Figure 4 shows the space and time projections of the obtained density and the radial velocity distributions in natural units. Upper panels are the radial (space) evolution of the density (left) and radial velocity (right) functions. Lower panels present the time-projections of the above distributions at fixed radius values, respectively.

The density has linear dependence on the radius at any time. The radial dependence of velocity function looks, however, a bit more different: at very small distances close to the origin for all time points, it has a sharp down running edge with a minima and a linear dependence at larger distances.

The time dependences are different. The density has a quick but linear decay at small times and another but more slower (and almost linear) decay at larger times. The velocity shape functions start from non-zero values and have a quick decay in time at all distances. These properties cannot be anticipated directly from the shape functions. Note that these are the direct results of our presented model with initial conditions for the same point, $f({\omega }_{min}={10}^{-3})=0.5$ and $g({\omega }_{min}={10}^{-3})=0.01$.
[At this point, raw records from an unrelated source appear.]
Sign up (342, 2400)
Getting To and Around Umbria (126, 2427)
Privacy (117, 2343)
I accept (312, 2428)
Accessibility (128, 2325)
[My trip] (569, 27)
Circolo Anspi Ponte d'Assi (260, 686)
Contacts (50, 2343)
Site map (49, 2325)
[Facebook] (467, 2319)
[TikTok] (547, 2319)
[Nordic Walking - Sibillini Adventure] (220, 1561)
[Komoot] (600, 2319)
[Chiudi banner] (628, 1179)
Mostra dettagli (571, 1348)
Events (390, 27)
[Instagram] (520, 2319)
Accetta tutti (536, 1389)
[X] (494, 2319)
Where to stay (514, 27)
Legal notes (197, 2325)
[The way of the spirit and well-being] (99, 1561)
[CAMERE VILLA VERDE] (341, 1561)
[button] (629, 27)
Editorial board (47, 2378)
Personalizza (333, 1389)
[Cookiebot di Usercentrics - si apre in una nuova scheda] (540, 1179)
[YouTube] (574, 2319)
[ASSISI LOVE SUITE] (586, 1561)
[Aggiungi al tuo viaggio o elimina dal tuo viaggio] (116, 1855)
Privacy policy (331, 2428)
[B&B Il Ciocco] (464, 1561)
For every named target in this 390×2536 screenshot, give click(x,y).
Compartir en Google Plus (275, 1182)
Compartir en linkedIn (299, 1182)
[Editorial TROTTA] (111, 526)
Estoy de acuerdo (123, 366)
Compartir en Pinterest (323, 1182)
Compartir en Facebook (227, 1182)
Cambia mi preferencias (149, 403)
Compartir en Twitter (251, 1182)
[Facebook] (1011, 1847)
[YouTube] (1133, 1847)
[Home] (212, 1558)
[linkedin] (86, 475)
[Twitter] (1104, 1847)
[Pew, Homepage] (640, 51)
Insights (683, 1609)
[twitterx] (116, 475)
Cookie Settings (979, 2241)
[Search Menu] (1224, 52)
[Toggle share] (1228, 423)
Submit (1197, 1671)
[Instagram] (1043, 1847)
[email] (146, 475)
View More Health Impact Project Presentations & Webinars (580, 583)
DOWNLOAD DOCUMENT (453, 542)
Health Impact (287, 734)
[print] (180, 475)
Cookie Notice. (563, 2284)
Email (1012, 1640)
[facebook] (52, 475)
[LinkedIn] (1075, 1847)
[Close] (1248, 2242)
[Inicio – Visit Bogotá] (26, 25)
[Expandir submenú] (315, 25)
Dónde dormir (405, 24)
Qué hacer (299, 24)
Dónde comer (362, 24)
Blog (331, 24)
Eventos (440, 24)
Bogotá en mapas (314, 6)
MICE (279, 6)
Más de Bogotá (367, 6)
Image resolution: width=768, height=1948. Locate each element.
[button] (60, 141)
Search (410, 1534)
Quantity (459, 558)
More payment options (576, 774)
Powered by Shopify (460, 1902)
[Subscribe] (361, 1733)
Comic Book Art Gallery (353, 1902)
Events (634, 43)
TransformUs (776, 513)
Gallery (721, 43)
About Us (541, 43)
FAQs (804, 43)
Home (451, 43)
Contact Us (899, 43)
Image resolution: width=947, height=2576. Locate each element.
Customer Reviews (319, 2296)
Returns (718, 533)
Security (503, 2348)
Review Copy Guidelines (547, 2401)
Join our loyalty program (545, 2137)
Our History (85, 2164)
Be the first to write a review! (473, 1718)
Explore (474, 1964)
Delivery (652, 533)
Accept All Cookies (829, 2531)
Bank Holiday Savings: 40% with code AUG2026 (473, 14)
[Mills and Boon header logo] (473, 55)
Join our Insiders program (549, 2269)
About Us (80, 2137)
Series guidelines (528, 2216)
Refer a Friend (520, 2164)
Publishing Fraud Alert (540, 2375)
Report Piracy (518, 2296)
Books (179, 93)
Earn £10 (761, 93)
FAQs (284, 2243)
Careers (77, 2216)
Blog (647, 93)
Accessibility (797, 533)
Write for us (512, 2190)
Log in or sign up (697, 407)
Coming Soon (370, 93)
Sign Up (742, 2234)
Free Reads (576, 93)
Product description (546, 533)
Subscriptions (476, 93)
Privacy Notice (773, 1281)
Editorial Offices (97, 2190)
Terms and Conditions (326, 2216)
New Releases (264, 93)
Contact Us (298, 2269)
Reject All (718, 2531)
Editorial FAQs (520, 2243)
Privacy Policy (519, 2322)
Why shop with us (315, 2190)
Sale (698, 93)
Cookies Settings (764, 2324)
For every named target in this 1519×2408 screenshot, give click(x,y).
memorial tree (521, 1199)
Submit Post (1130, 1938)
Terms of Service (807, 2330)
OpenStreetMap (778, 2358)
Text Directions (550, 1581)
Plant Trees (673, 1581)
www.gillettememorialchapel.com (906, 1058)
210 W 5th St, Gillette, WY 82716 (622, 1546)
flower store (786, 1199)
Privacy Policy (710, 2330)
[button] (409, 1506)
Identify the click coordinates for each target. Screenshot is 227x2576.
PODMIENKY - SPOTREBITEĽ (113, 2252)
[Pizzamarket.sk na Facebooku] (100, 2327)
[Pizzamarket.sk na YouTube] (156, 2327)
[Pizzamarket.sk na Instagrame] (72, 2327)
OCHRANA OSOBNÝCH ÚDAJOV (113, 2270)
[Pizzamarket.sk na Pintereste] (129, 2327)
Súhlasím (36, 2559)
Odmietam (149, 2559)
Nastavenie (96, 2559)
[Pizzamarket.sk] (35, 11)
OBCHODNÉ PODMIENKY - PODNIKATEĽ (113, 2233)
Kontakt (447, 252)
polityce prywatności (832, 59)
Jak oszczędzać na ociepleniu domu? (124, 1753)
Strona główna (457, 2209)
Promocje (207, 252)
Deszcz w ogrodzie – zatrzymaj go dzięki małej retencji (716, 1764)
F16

It is more relevant to investigate the dynamics of the complete fluid in time and space to understand some general trends or physical phenomena as the function of the initial conditions. For this reason, one can calculate the total energy density of the system including the kinetic and potential terms,

$$E_{tot}=E_{kin}+E_{pot}=\frac{1}{2}{u}^2\rho -\frac{\rho }{r}.$$

(9)

Figure 5 presents the kinetic, $E_{kin}$ and the potential energy, $E_{pot}$ densities—the two reasonable physical quantities which can be evaluated from the hydrodynamical model for a given parameter set. The kinetic energy is zero in the origin, has a linearly enhancing maxima at larger distances and has a quick decay in time for all radial distances. This means practically a blowing up sphere where the fluid moves. The potential energy has different properties, finite values in the origin at practically all times, and a slow decay for large times and distances.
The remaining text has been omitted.